Saturday, October 31, 2009

Fresh Turkey, Anyone?

(Update: There are NO fresh Turkeys in Argentina during November ...go here to find out why.)

Long time reader writes:
"I've got a problem and it occurred to me that in all things expat, you're the man.   D and I have held Thanksgiving dinner for her family the past two years. It goes well, but we've never been able to find a really good turkey. Never fresh. Last year's came from Brazil and had been sitting in a freezer for more than a year. It wasn't good. There's nothing worse than unveiling a dry tasteless turkey at the Thanksgiving table. Stuffing and cranberry sauce can only go so far.
Any ideas where an expat can get a nice juicy Turkey? Fresh, of course, preferred, but even a more recently and more locally frozen one would do."
Well!  If anyone is looking for a fresh turkey (Hen or Tom) to satisfy their yanqui cravings this time of year ...they've come to the right place!
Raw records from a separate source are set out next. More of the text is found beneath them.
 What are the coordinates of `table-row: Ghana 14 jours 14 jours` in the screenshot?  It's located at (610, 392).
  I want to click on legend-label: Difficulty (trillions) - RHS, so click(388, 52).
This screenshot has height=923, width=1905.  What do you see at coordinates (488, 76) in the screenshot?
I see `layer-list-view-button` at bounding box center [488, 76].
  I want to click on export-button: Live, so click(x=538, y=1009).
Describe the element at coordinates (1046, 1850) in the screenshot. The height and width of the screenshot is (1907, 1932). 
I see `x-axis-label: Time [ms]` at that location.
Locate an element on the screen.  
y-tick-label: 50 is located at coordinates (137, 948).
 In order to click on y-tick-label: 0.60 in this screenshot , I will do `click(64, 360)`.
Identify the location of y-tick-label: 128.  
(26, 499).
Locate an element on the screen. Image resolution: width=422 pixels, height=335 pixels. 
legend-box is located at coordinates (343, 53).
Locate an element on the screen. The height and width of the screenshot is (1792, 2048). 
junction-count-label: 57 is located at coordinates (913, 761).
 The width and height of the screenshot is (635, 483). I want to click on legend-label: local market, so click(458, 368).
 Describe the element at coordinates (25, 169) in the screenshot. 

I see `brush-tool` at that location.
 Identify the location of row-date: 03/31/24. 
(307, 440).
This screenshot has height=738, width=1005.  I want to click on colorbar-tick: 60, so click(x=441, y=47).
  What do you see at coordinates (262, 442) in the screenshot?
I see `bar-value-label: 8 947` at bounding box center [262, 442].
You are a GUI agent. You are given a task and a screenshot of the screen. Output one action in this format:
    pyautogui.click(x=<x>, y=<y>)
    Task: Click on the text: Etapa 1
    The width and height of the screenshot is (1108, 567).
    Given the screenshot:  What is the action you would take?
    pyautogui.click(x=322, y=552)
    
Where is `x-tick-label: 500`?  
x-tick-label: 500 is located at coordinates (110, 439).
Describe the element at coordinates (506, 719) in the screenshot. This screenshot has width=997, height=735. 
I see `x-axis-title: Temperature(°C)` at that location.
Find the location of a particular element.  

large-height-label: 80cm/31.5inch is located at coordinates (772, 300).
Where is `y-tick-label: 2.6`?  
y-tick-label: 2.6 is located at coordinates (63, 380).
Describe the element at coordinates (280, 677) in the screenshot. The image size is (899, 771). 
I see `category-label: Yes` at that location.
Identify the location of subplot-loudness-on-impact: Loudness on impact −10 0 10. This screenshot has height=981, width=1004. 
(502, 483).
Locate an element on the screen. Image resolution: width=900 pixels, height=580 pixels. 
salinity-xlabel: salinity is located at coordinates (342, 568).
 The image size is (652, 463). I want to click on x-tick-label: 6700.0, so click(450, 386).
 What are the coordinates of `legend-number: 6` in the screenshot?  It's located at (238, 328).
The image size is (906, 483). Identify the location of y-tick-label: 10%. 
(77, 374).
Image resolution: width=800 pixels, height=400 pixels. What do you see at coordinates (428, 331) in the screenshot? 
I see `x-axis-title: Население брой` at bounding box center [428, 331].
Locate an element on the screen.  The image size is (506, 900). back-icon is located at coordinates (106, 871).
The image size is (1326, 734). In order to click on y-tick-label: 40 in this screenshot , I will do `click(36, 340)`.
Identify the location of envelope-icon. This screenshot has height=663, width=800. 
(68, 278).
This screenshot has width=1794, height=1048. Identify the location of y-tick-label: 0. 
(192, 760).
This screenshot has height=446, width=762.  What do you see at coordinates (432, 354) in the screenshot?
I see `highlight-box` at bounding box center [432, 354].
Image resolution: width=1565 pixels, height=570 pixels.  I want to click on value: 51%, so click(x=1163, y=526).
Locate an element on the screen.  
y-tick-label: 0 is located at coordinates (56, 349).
The Yanq moves in turkey circles and, this time of year, is in pleno campo most of the time.  Yesterday, I put out my feelers for "longtime reader" among the turkey farmers and veterinarians that I trust.

Said turkeys have been sourced!  And will be available farm-fresh from the Provincia de Buenos Aires, either "dressed" ...or LIVE! should freshness be what you're all about!

Considerations:

#1. freshly slaughtered turkey should be delivered to you NO MORE THAN 2-3 DAYS before cooking.  That would make Monday the 23rd optimal.  Maybe Tuesday is better.

#2. This not the best time of year for turkey in Argentina ...anymore than springtime is optimal in the Northern Hemisphere (thus "longtime reader's" difficulties.)  To explain, at this time of year, hens are breeding and thus are more valuable to the turkeyman.  Christmastime, here, they are more abundant and cheaper.

#3. Hens are somewhat more juicy and tender and yield more white meat.  Toms, on the other hand, are bigger and yield more dark meat but have more bone.

#4. The turkeymen that I speak of do not have the money to raise their birds "factory-style."  The terms "organic" or "free-range" probably won't have any meaning for them in any language.  But none of the people in my neck-of-the-woods have anything to do with enforced confinement nor prophylactic use of anti-biotics.

Today is my 6th anniversary of emigrating to Argentina and, over these years, being the countryman that I have become, I've sourced a myriad of smoked meats and cheeses and fresh produce that are generally not available in Capital.  Turkeys are a first with me... but I've been dying to buy a couple-too-tree to throw in the smokehouse.

So, why not?  Let's begin with fresh thanksgiving turkeys ...it just might turn out to be the beginning of "Mike's Farmers Market."  Farmers can always use a hand ...and city folks can always benefit from "cutting out the middleman."

If you guys can generate enough interest in fresh turkeys, I'll be happy to deliver them to a central point in Buenos Aires within hours of their having their little heads cut off, plucked, and gutted (no word on the giblets at time of publication.)  No word on prices just yet, either ...but it will no doubt be cheaper than anything you can find in your neighborhood.  I'm coming back from el campo that day anyway, all your money will go to the turkeyman.  I'll probably video an interview with him, whoever he is.  You can watch it on YouTube during Thanksgiving dinner!

More to come on prices and whatnot ...only if you express interest.

Para mi, it's too warm in late November to eat roast turkey!